• **Information shown**
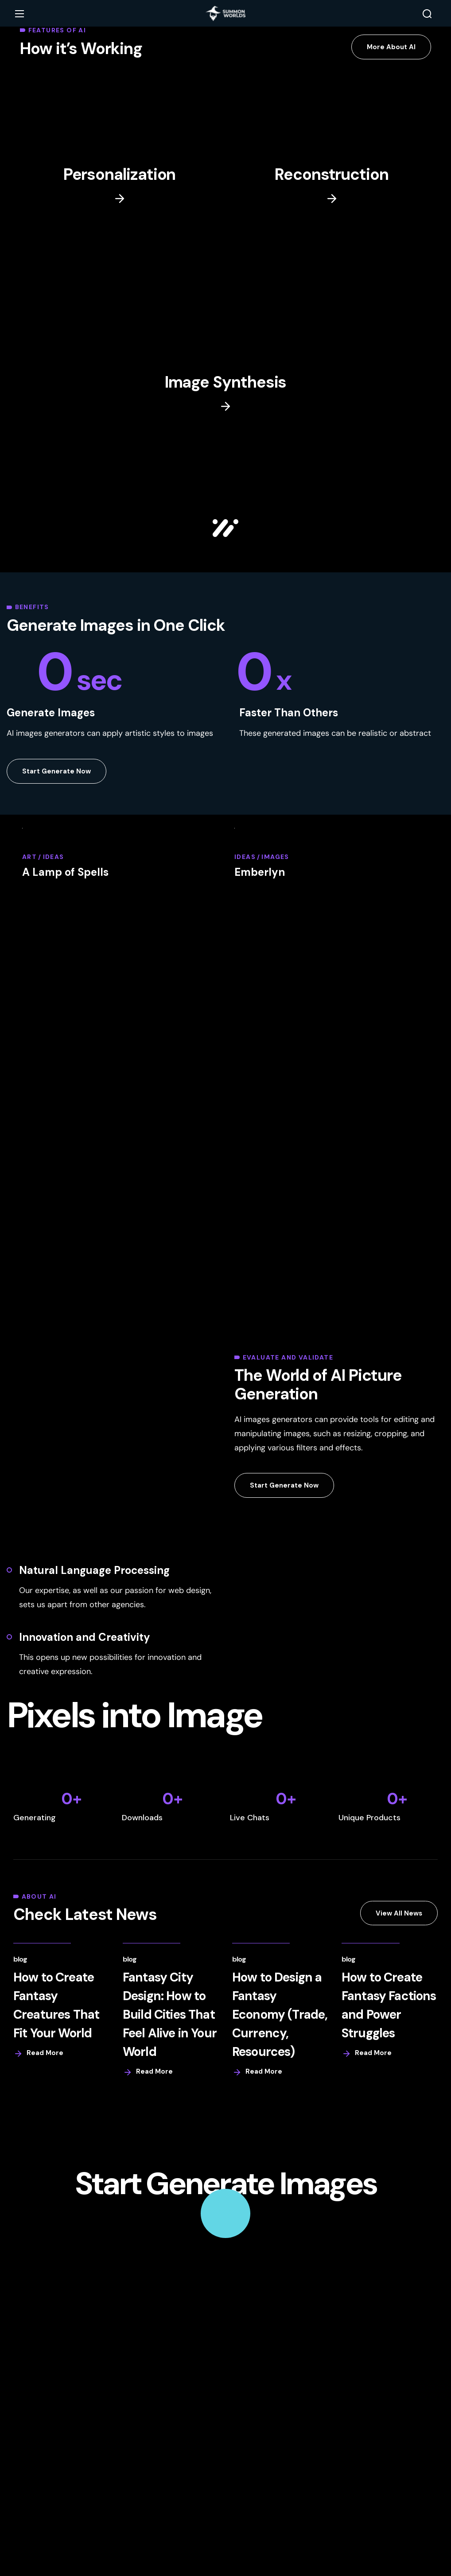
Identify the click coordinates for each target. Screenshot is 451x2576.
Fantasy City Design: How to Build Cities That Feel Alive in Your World (170, 2015)
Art (29, 858)
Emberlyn (259, 873)
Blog (20, 1960)
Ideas (53, 858)
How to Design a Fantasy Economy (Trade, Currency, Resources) (279, 2015)
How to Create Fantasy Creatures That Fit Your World (56, 2006)
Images (275, 858)
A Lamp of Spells (65, 873)
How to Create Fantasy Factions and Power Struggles (388, 2006)
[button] (427, 13)
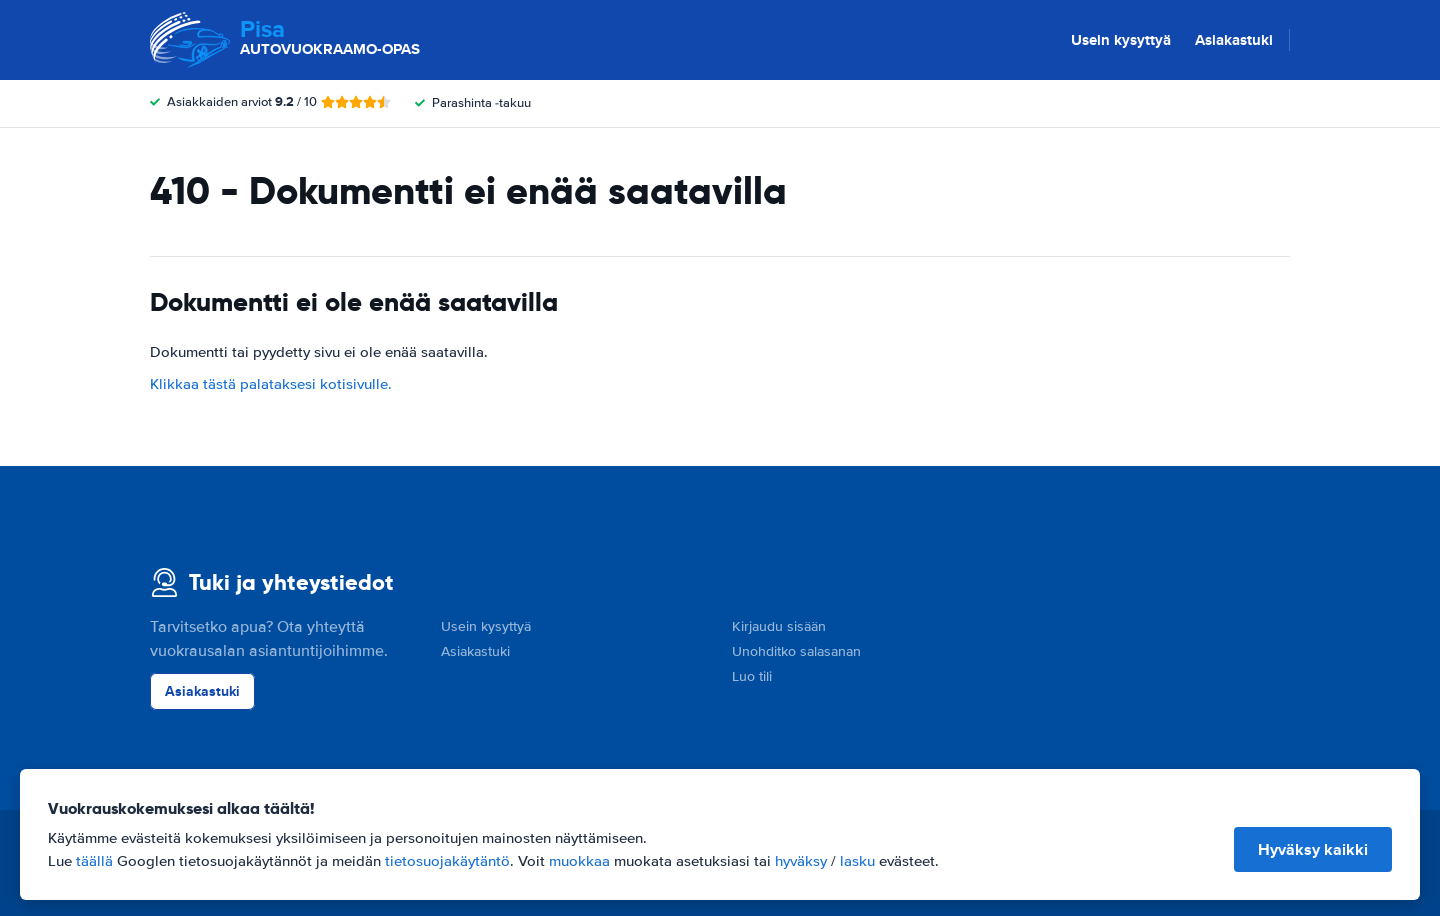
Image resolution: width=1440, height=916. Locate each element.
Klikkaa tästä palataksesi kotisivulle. (271, 384)
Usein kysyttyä (1121, 40)
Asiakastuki (1234, 40)
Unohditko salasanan (796, 651)
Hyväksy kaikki (1313, 849)
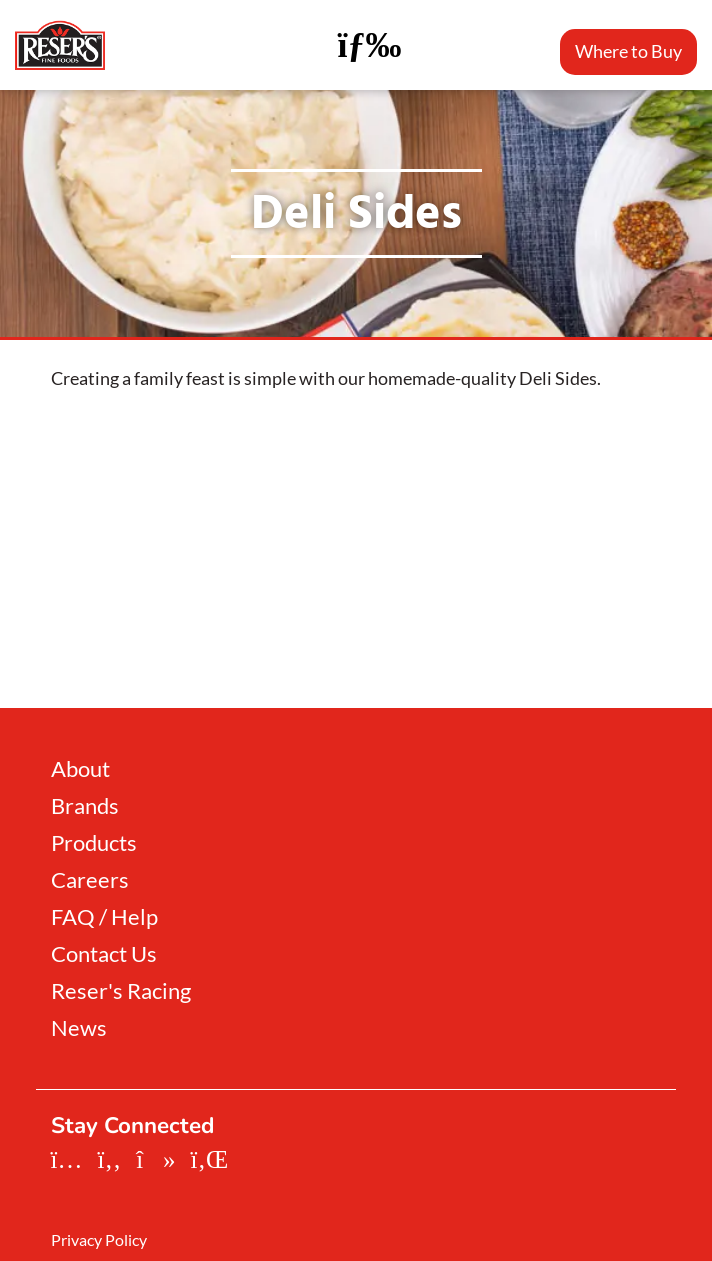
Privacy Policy (99, 1240)
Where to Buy (628, 51)
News (79, 1028)
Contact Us (104, 954)
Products (94, 843)
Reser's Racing (121, 991)
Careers (90, 880)
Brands (85, 806)
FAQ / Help (104, 917)
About (80, 769)
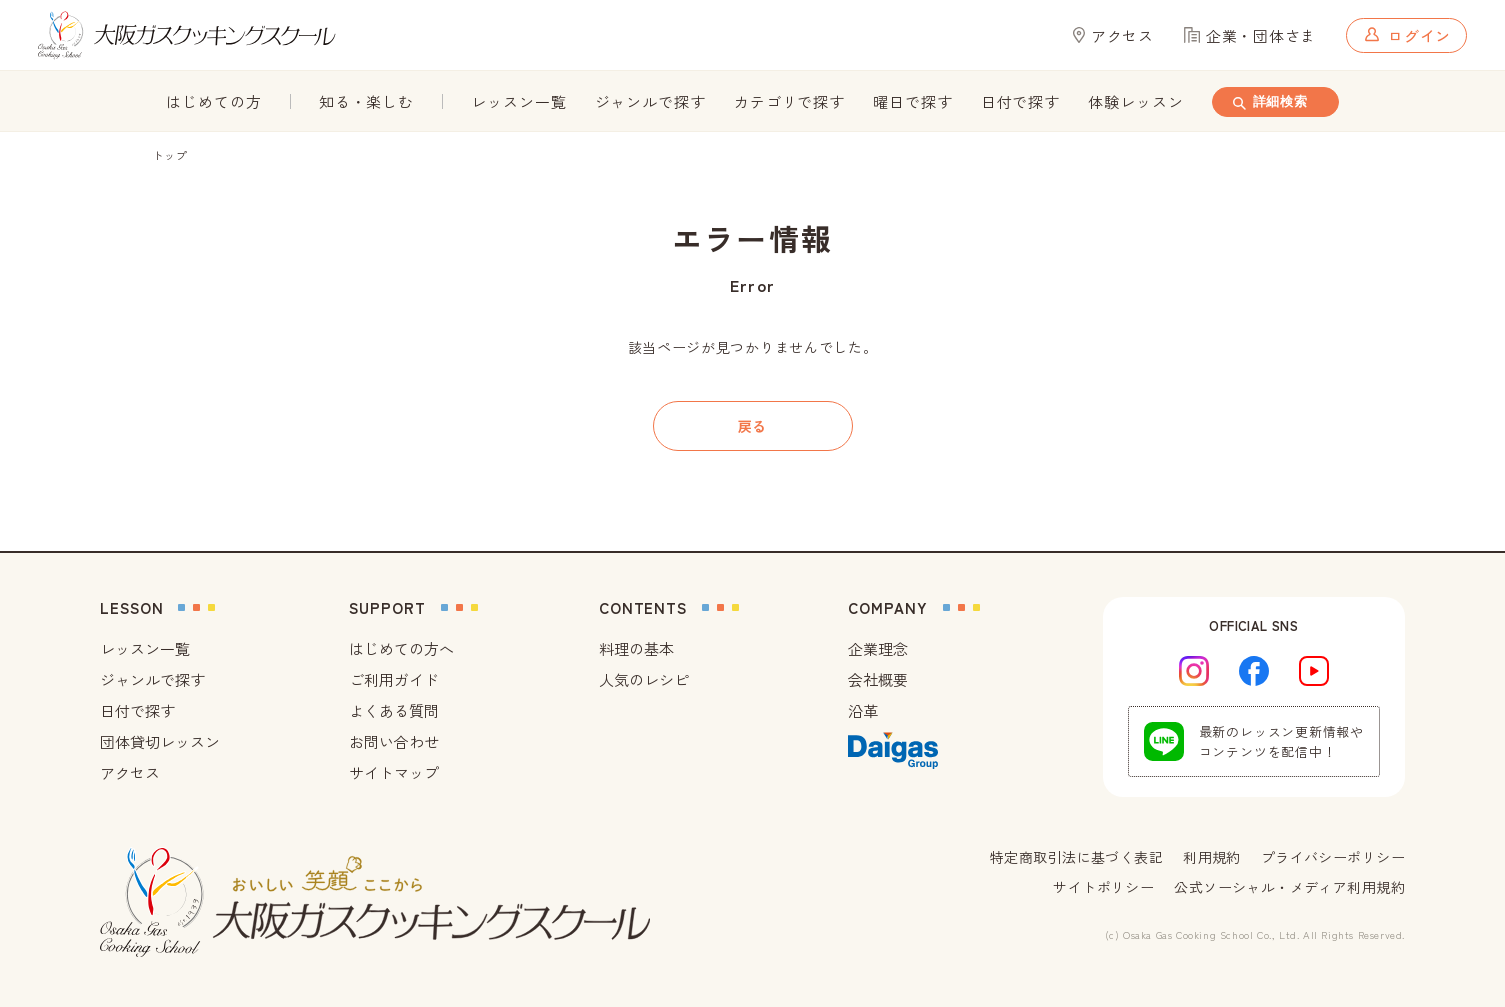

• **Problem description**
Extract every line of the material above word for word, leaving the pictures out of your answer.

• **Task response**
Identify the click coordinates for each target. Screenshot is 451x2576.
Fantasy City Design: How to Build Cities That Feel Alive in Your World (170, 2015)
Art (29, 858)
Emberlyn (259, 873)
Blog (20, 1960)
Ideas (53, 858)
How to Design a Fantasy Economy (Trade, Currency, Resources) (279, 2015)
How to Create Fantasy Creatures That Fit Your World (56, 2006)
Images (275, 858)
A Lamp of Spells (65, 873)
How to Create Fantasy Factions and Power Struggles (388, 2006)
[button] (427, 13)
Image resolution: width=1440, height=916. Locate each element.
Klikkaa tästä palataksesi kotisivulle. (271, 384)
Usein kysyttyä (1121, 40)
Asiakastuki (1234, 40)
Unohditko salasanan (796, 651)
Hyväksy kaikki (1313, 849)
Privacy Policy (99, 1240)
Where to Buy (628, 51)
News (79, 1028)
Contact Us (104, 954)
Products (94, 843)
Reser's Racing (121, 991)
Careers (90, 880)
Brands (85, 806)
FAQ / Help (104, 917)
About (80, 769)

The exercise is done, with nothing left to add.